Création de valeur et organisation : quel rôle pour le Corporate ?

Dossier : Le conseil en managementMagazine N°548 Octobre 1999
Par Michel GAUTHIER (72)
Par Henri TCHENG (86)
Par Frédéric WISCART (92)

La conver­gence des modèles de mana­ge­ment de 12 groupes fran­çais à voca­tion internationale.

Sous la pres­sion gran­dis­sante des inves­tis­seurs, les entre­prises concentrent aujourd’hui leurs efforts sur la maxi­mi­sa­tion de la créa­tion de valeur1 pour leurs action­naires. Maîtres d’oeuvre de cette logique, les équipes diri­geantes doivent jus­ti­fier leur propre contri­bu­tion à la valeur. Dans cette pers­pec­tive, elles opèrent des choix struc­tu­rants, par­mi les­quels figure la défi­ni­tion du rôle du Cor­po­rate2 et des modes de rela­tions entre les dif­fé­rents niveaux hié­rar­chiques de l’entreprise.
Les leviers de créa­tion de valeur existent au niveau des uni­tés opé­ra­tion­nelles. Les leviers com­plé­men­taires, action­nés par les niveaux supé­rieurs jusqu’au Cor­po­rate, sont notam­ment liés à l’optimisation du por­te­feuille du groupe et à l’exploitation des syner­gies transversales.
Ain­si, pour maxi­mi­ser la per­for­mance glo­bale, le Cor­po­rate doit non seule­ment s’assurer que les inter­ac­tions hori­zon­tales entre uni­tés opé­ra­tion­nelles sont opti­males, mais aus­si défi­nir le fonc­tion­ne­ment des inter­faces entre les dif­fé­rents niveaux hiérarchiques.
Un mana­ge­ment orien­té vers la créa­tion de valeur ne peut donc être adop­té sans une réflexion pro­fonde sur l’organisation de l’entreprise.
Sous la direc­tion de Bru­no Bous­quié, asso­cié res­pon­sable du centre de com­pé­tences en stra­té­gie, une équipe d’Arthur Ander­sen Mana­ge­ment a étu­dié l’organisation et les modes de mana­ge­ment et de prise de déci­sion au sein de douze groupes fran­çais3.
Cet article expose suc­cinc­te­ment quelques résul­tats de cette étude.

Définitions préliminaires

La struc­ture de mana­ge­ment d’un groupe est le sys­tème où inter­agissent orga­ni­sa­tion géné­rale et modèle de management.

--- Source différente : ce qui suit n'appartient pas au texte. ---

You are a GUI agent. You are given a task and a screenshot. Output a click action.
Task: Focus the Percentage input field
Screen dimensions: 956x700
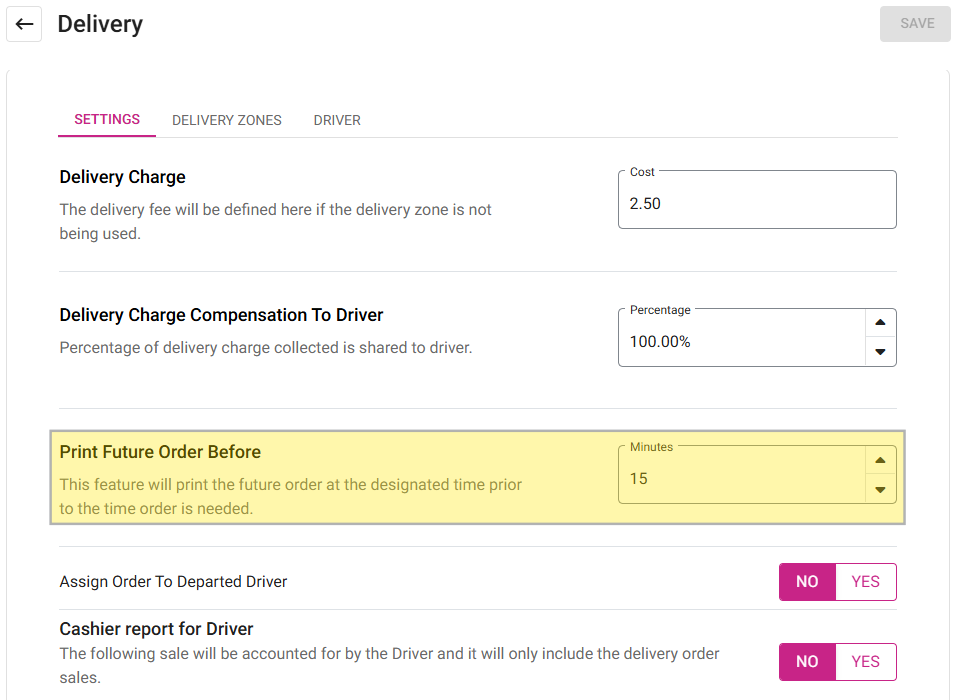click(x=741, y=342)
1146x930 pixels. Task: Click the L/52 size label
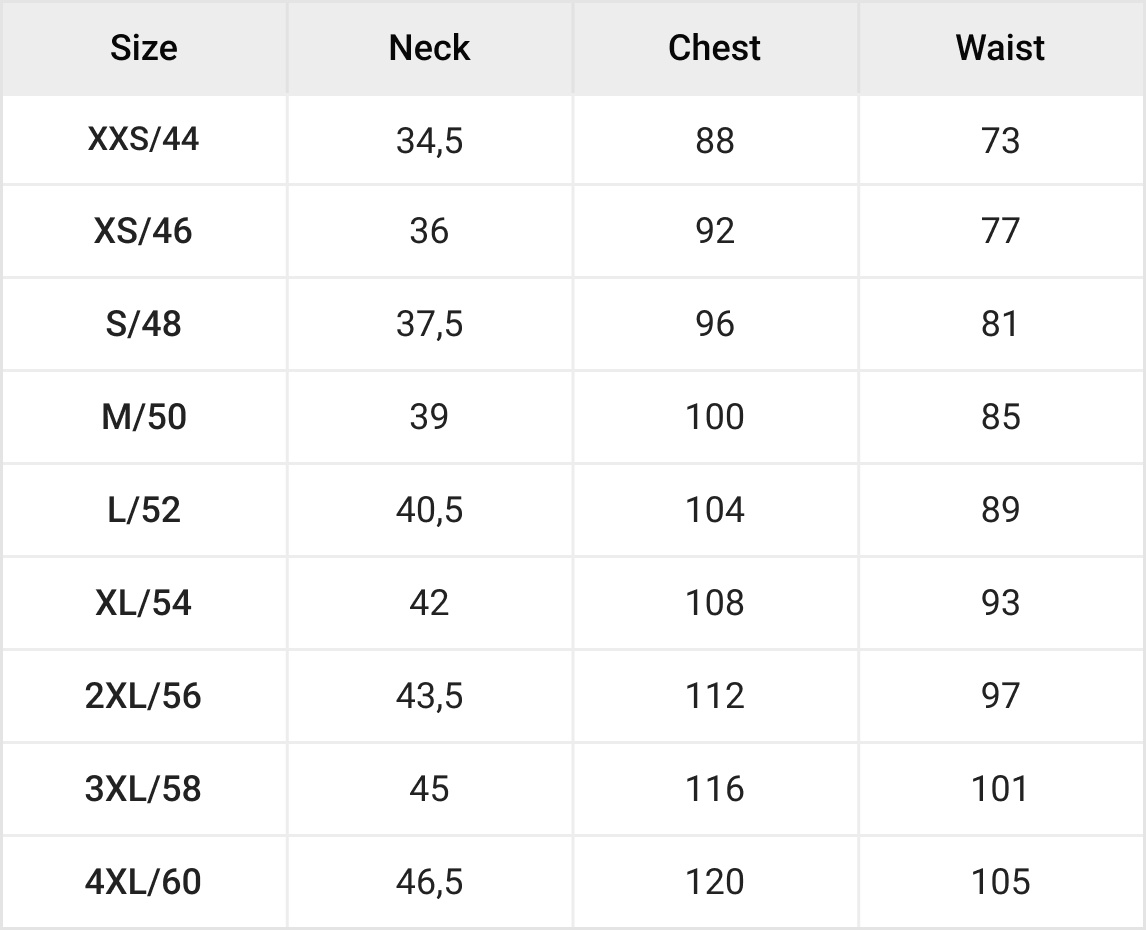tap(144, 510)
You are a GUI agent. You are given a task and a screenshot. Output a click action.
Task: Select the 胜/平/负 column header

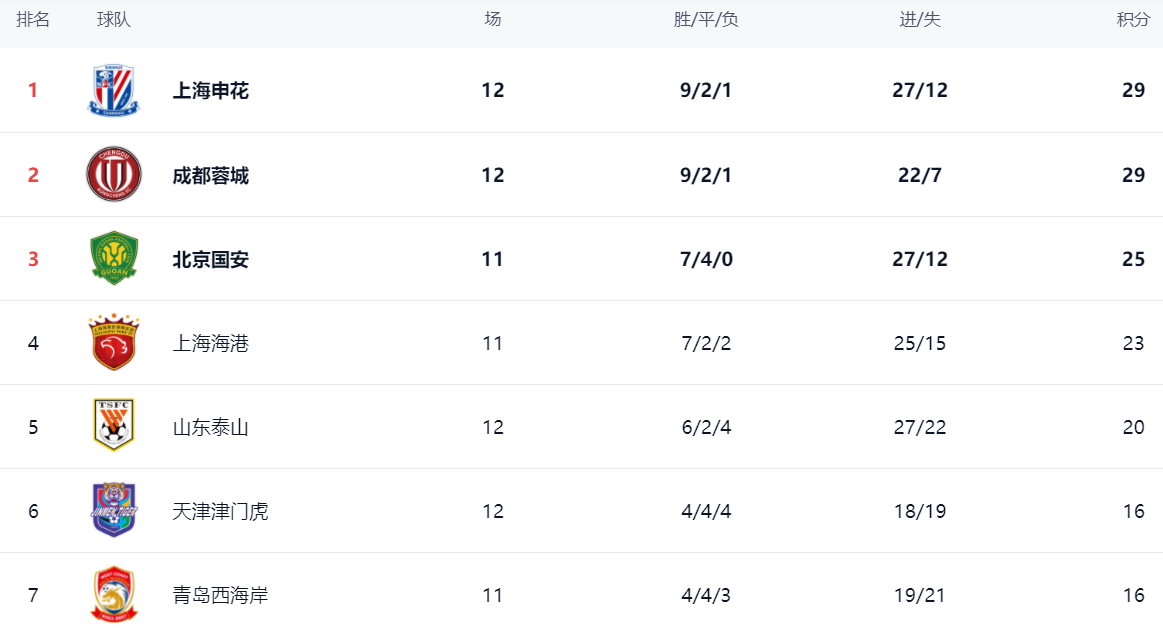coord(706,20)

L’or­ga­ni­sa­tion géné­rale est visua­li­sée par un orga­ni­gramme sim­pli­fié per­met­tant de déga­ger les dif­fé­rents niveaux de mana­ge­ment. Un niveau de mana­ge­ment est la struc­ture de com­man­de­ment d’une enti­té (ou d’un ensemble d’en­ti­tés) assis­tée de ser­vices fonc­tion­nels (Finances, Res­sources humaines, Juri­dique, R&D, etc.) qui lui sont direc­te­ment rattachés.

Force est de consta­ter que les orga­ni­grammes des groupes étu­diés cor­res­pondent tous à un dia­gramme en « râteau », où chaque enti­té dépend hié­rar­chi­que­ment d’une seule enti­té du niveau de mana­ge­ment supé­rieur. Ces orga­ni­grammes ont au plus quatre niveaux, res­pec­ti­ve­ment appe­lés Cor­po­rate, Sec­teur, Branche et Uni­té opérationnelle.

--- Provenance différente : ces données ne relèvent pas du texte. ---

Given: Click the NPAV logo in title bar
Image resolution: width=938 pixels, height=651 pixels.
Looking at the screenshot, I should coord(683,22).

Les uni­tés opé­ra­tion­nelles sont géné­ra­le­ment des centres de pro­fit. Elles sont regrou­pées au sein de branches dédiées à une famille homo­gène de pro­duits ou de marchés.

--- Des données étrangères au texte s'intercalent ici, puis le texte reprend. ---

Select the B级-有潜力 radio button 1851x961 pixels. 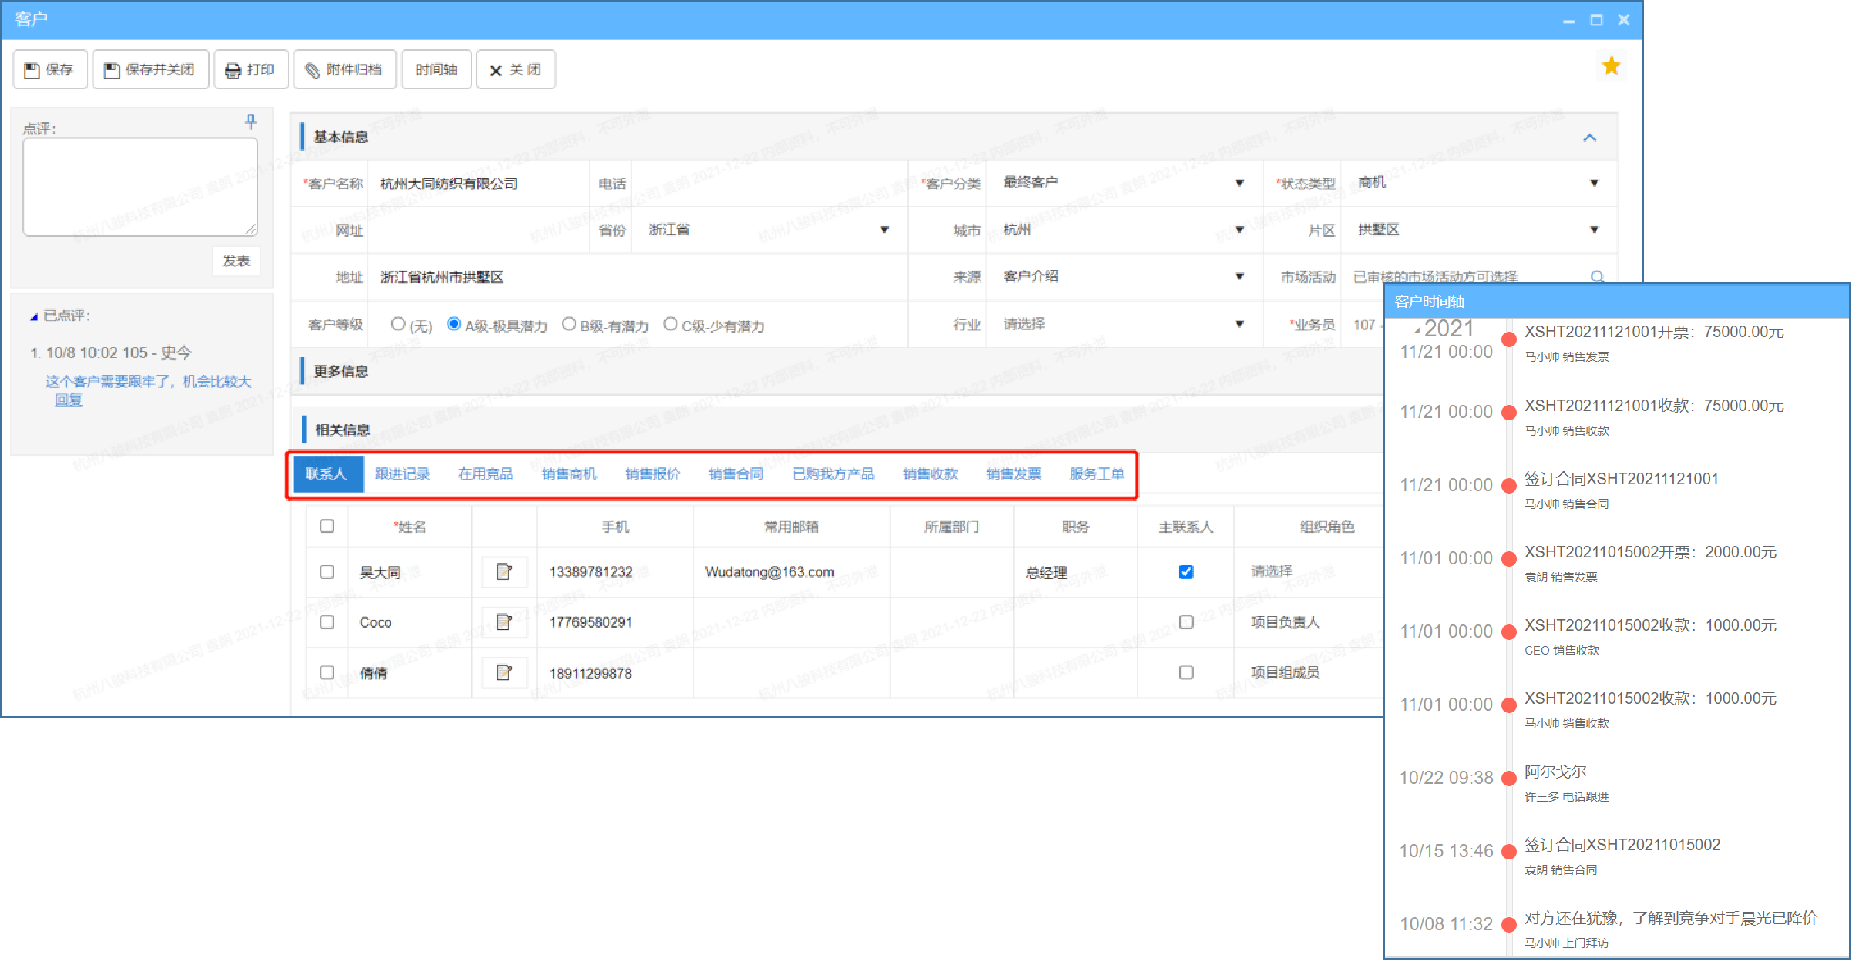point(568,323)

Le modèle de mana­ge­ment défi­nit les rela­tions entre les dif­fé­rents niveaux de l’en­tre­prise et plus par­ti­cu­liè­re­ment le rôle du Cor­po­rate. On dis­tingue quatre modèles de mana­ge­ment, fonc­tions du degré de cen­tra­li­sa­tion des actes déci­sion­nels et de l’in­té­gra­tion des acti­vi­tés : le Cor­po­rate peut être opé­ra­teur, contrô­leur opé­ra­tion­nel, contrô­leur stra­té­gique et finan­cier, ou ges­tion­naire de portefeuille.

La déter­mi­na­tion d’un modèle de mana­ge­ment va de pair avec la défi­ni­tion de pro­ces­sus de déci­sion, qui pré­cisent les res­pon­sa­bi­li­tés de cha­cun dans des domaines tels que la pla­ni­fi­ca­tion stra­té­gique et bud­gé­taire, les varia­tions de péri­mètre (acqui­si­tions, dés­in­ves­tis­se­ments), l’in­ves­tis­se­ment indus­triel, l’o­rien­ta­tion et la ges­tion des opé­ra­tions, les res­sources humaines, la com­mu­ni­ca­tion, le finan­ce­ment et la trésorerie.

Les comi­tés de direc­tion asso­ciés à ces pro­ces­sus de déci­sion, la nature du contrôle opé­ré par le Cor­po­rate sur les niveaux infé­rieurs, et la culture de l’en­tre­prise sont éga­le­ment des élé­ments condi­tion­nant for­te­ment le choix du modèle de management.

Ce der­nier per­met ain­si de struc­tu­rer la décli­nai­son du mana­ge­ment par la valeur, et en par­ti­cu­lier de maî­tri­ser l’in­di­ca­teur SVA (Sha­re­hol­der Value Added) à tous les niveaux de l’en­tre­prise. La pres­sion action­na­riale peut être ain­si dif­fu­sée jus­qu’aux uni­tés opérationnelles.

Constat : le déséquilibre historique des structures de management

Les groupes étu­diés ont été ou sont encore mar­qués par un dés­équi­libre de leur struc­ture de mana­ge­ment. Pre­nons l’exemple d’un groupe bipo­laire, agis­sant dans un pre­mier sec­teur d’ac­ti­vi­tés X cor­res­pon­dant à son métier his­to­rique, et dans un second sec­teur Y qu’il a déve­lop­pé par crois­sance externe. Avant réor­ga­ni­sa­tion du Groupe et redé­fi­ni­tion de son modèle de mana­ge­ment, le Cor­po­rate se com­por­tait en contrô­leur opé­ra­tion­nel vis-à-vis des deux niveaux infé­rieurs du sec­teur X. Par contre, il se com­por­tait en ges­tion­naire de por­te­feuille vis-à-vis des trois niveaux de mana­ge­ment infé­rieurs du sec­teur Y.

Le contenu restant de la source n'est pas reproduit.